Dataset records
|---|
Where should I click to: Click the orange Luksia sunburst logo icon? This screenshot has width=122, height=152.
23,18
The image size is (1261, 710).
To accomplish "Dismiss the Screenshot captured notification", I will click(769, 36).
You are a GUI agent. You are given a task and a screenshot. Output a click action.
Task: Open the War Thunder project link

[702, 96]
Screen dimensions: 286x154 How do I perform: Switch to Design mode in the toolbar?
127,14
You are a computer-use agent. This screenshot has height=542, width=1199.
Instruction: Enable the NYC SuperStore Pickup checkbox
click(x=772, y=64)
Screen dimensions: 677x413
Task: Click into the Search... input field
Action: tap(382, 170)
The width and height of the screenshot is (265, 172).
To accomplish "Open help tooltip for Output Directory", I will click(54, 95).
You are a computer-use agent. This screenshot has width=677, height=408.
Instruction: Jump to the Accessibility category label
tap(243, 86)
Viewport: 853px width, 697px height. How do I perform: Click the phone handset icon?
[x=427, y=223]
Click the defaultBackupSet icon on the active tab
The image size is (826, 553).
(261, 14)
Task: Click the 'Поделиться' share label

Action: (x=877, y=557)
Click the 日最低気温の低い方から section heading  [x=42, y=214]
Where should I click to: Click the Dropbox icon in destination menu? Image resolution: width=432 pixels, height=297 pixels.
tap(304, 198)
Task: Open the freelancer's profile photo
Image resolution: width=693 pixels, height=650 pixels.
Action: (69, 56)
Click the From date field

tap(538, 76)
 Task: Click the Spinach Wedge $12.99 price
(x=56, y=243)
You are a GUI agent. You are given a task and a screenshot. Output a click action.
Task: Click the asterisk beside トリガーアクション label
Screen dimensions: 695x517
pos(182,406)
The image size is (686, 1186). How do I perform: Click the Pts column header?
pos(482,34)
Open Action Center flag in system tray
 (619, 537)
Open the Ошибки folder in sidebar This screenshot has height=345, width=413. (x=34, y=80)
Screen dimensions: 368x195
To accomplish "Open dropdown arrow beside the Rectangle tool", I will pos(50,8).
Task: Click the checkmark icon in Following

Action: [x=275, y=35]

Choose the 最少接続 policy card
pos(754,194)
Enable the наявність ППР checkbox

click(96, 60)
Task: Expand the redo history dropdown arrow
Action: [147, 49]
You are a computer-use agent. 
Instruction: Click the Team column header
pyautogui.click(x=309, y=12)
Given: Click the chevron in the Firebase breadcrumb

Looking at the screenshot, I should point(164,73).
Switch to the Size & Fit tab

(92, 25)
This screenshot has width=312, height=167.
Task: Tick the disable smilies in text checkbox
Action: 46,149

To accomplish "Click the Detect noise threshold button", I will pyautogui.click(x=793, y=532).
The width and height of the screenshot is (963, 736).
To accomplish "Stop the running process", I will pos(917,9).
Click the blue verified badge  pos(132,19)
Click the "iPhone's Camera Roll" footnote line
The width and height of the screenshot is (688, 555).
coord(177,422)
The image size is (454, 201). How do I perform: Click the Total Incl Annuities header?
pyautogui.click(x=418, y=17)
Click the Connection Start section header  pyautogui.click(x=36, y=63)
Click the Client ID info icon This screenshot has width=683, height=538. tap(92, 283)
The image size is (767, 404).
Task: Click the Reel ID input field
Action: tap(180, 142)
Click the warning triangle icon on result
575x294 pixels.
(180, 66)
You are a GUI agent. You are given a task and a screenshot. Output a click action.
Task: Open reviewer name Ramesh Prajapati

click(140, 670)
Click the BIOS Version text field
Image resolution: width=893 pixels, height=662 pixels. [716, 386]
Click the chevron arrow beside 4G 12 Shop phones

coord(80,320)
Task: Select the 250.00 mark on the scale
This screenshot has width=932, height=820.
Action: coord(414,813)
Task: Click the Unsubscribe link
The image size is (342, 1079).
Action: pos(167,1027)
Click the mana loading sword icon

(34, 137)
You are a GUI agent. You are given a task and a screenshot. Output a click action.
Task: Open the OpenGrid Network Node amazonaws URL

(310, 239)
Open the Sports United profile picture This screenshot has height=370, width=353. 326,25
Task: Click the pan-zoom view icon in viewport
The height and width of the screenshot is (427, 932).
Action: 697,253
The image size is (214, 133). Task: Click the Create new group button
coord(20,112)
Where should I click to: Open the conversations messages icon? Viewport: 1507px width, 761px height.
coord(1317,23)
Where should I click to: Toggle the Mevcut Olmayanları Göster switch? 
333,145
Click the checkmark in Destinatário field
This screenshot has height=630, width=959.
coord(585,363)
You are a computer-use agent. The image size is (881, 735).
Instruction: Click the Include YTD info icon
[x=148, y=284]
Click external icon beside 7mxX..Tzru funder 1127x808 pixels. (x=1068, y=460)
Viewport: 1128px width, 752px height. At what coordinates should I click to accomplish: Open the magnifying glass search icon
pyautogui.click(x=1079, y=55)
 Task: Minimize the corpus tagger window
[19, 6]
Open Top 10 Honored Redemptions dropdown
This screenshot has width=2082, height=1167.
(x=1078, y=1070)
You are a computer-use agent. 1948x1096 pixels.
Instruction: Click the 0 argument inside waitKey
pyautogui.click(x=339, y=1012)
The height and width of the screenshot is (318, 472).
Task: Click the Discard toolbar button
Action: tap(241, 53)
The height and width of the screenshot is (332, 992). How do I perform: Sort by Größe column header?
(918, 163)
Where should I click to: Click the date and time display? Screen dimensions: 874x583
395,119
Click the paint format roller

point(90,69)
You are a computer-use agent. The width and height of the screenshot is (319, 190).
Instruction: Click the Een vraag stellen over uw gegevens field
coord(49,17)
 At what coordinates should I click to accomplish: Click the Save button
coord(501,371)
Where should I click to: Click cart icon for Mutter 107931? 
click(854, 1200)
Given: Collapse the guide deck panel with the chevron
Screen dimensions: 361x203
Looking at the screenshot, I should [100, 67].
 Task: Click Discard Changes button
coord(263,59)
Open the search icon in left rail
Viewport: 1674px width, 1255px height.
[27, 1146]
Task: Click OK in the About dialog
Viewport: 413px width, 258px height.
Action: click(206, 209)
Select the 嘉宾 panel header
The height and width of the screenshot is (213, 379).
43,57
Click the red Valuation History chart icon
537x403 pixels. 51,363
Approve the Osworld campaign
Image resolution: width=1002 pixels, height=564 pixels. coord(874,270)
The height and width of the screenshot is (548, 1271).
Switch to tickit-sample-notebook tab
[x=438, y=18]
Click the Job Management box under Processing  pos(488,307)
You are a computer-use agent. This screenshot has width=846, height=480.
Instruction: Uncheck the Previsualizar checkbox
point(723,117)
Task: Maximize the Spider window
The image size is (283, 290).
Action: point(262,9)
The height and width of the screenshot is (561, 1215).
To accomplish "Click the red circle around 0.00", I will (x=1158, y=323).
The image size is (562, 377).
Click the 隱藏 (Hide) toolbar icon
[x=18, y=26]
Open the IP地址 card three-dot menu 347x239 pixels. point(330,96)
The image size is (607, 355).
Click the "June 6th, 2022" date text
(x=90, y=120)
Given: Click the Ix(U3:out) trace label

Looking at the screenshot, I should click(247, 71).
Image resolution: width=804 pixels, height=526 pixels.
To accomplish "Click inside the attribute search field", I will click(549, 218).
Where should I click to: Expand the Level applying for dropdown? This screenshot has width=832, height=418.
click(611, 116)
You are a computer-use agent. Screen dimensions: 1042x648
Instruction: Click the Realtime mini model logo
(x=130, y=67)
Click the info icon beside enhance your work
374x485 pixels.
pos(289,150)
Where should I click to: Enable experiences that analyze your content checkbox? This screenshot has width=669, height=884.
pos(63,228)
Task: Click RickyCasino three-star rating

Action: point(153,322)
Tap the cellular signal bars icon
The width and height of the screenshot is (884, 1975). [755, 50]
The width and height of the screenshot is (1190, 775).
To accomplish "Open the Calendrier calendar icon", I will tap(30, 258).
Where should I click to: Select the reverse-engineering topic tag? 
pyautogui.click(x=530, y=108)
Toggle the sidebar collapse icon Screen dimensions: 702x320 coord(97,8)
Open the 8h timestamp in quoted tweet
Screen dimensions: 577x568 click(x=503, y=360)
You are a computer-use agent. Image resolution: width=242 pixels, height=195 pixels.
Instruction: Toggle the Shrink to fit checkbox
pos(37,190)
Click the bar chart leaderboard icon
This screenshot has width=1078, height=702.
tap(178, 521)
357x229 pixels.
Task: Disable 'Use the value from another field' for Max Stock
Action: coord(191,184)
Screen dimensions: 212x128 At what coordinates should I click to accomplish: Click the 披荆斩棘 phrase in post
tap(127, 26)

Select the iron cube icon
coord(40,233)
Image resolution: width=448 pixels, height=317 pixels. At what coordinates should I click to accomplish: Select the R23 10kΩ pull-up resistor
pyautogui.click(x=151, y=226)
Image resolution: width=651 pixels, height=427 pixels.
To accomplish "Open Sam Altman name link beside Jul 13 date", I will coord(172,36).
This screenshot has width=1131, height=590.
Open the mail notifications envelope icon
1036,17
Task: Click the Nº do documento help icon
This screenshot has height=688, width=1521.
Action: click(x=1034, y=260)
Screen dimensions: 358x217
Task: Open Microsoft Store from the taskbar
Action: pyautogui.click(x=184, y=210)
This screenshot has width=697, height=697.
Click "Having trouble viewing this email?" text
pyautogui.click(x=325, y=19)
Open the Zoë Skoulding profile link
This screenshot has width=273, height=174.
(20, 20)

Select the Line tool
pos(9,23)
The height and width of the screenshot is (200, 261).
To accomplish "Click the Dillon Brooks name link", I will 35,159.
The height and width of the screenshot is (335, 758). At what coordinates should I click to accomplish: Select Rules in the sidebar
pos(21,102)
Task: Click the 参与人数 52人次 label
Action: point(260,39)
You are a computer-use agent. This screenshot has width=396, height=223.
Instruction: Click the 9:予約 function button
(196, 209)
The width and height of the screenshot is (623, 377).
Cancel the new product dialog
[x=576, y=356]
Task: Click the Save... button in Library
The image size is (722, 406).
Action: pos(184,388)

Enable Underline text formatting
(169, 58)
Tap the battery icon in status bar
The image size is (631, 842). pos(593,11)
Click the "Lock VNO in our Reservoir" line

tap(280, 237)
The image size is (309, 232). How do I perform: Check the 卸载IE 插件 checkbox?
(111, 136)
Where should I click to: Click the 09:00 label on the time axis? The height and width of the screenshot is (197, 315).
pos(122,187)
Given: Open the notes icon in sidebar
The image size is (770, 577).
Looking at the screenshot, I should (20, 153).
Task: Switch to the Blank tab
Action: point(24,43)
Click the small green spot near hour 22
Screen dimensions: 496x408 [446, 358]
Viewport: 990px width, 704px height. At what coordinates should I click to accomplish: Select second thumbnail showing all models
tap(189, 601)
|---|
_About this task_.
Start with the line above that contains "The image size is (607, 355)." and stop after the line that contains "Image resolution: width=804". Output those lines exactly, and only those.

_Task response_.
The image size is (607, 355).
Click the "June 6th, 2022" date text
(x=90, y=120)
Given: Click the Ix(U3:out) trace label

Looking at the screenshot, I should click(247, 71).
Image resolution: width=804 pixels, height=526 pixels.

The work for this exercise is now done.